Todo se había quedado quieto y el silencio solo era interrumpido por el zumbido
insoportable que irradiaban los anillos luminosos del cerro San Antonio, hasta hace pocos
minutos simples focos de luz de calle. De pronto se sintió el estruendo más espantoso que
se pueda imaginar y el cerro comenzó a resquebrajarse por completo… y a elevarse.
Aquella masa enorme de roca, tierra y árboles caía al vacío en pedazos. La gente abajo
veía las casas desmoronarse como si fueran frágiles construcciones de arena. La virgen de
los pescadores salió lanzada y cayó entera sobre los puestos de la rambla. Lo que quedaba
del cerro se había elevado ya más de 100 metros y sus pedazos seguían cayendo al
enorme hoyo que dejó abajo. Las luces continuaban girando en forma de anillos pero ya
no estaban inclinadas como se las veía todas las noches subiendo el cerro. Ahora estaban
paralelas a la tierra y girando a una velocidad indescriptible. La mayoría de los testigos en
la rambla, la ciudad y los balnearios vecinos huían horrorizados. Los pocos que se
quedaron, paralizados por el miedo, vieron cómo los otros cuatro cerros también
terminaban de resquebrajarse y, como el San Antonio, se elevaban.

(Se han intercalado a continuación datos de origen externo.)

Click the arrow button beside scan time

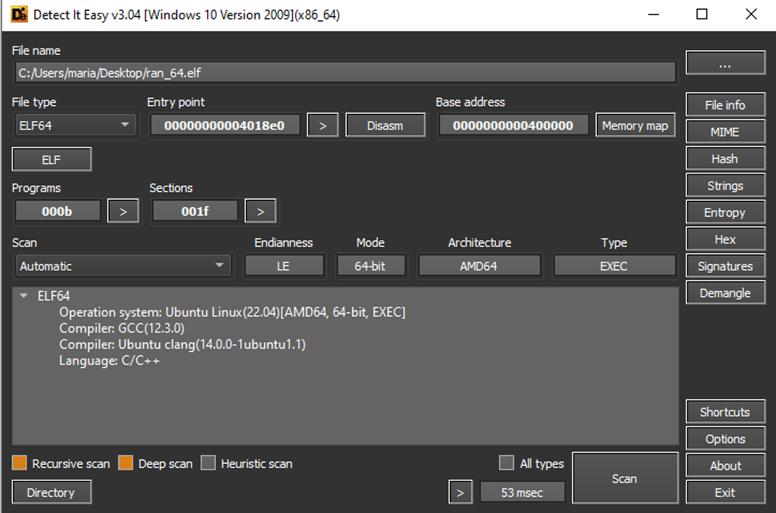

Cinco enormes naves, ahora todas con luces que giraban en círculos a una velocidad
inigualable, yacían suspendidas en el cielo de Piriápolis, acercándose unas a otras. La que
había emergido del San Antonio era notoriamente la más grande y las otras cuatro
comenzaron a girar alrededor cada vez más rápido hasta prácticamente desaparecer de la
vista humana. Para entonces ya habían llegado al lugar aviones y helicópteros de la Fuerza
5. Aérea, pero a poco de acercarse perdían toda su potencia y caían al agua. Las cinco naves
ahora formaban, o parecían formar, una sola, según pudimos contar después los testigos
que quedamos, entre balbuceos y relatos incongruentes. Contrariamente a lo que muchos
hubieran imaginado en base a los cuentos y las historias falsas, esta nave, o lo que quiera
que haya sido, se alejó muy despacio mar adentro hasta perderse en el horizonte.

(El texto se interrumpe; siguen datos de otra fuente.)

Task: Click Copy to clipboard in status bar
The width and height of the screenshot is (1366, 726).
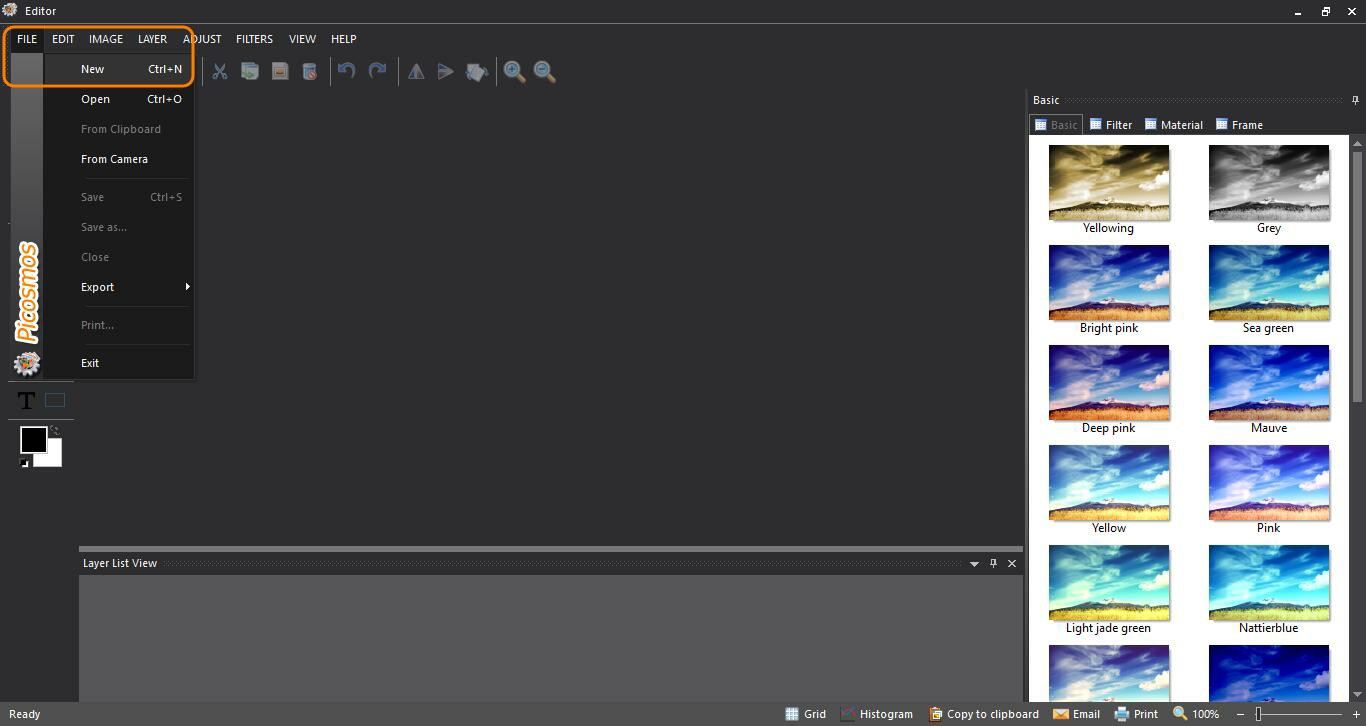Action: (x=983, y=714)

“Ellos tenían razón”, repetía días después una anciana ciega de incalculable edad sentada
en la playa de cara al horizonte. Con sus ojos blancos rasgados solía tirar las cartas en la
rambla de Piriápolis, pero ahora solo decía, una y otra vez a quien quisiera escuchar: “Ellos
tenían razón, tenían razón… los cerros no existen, los cerros no existen”.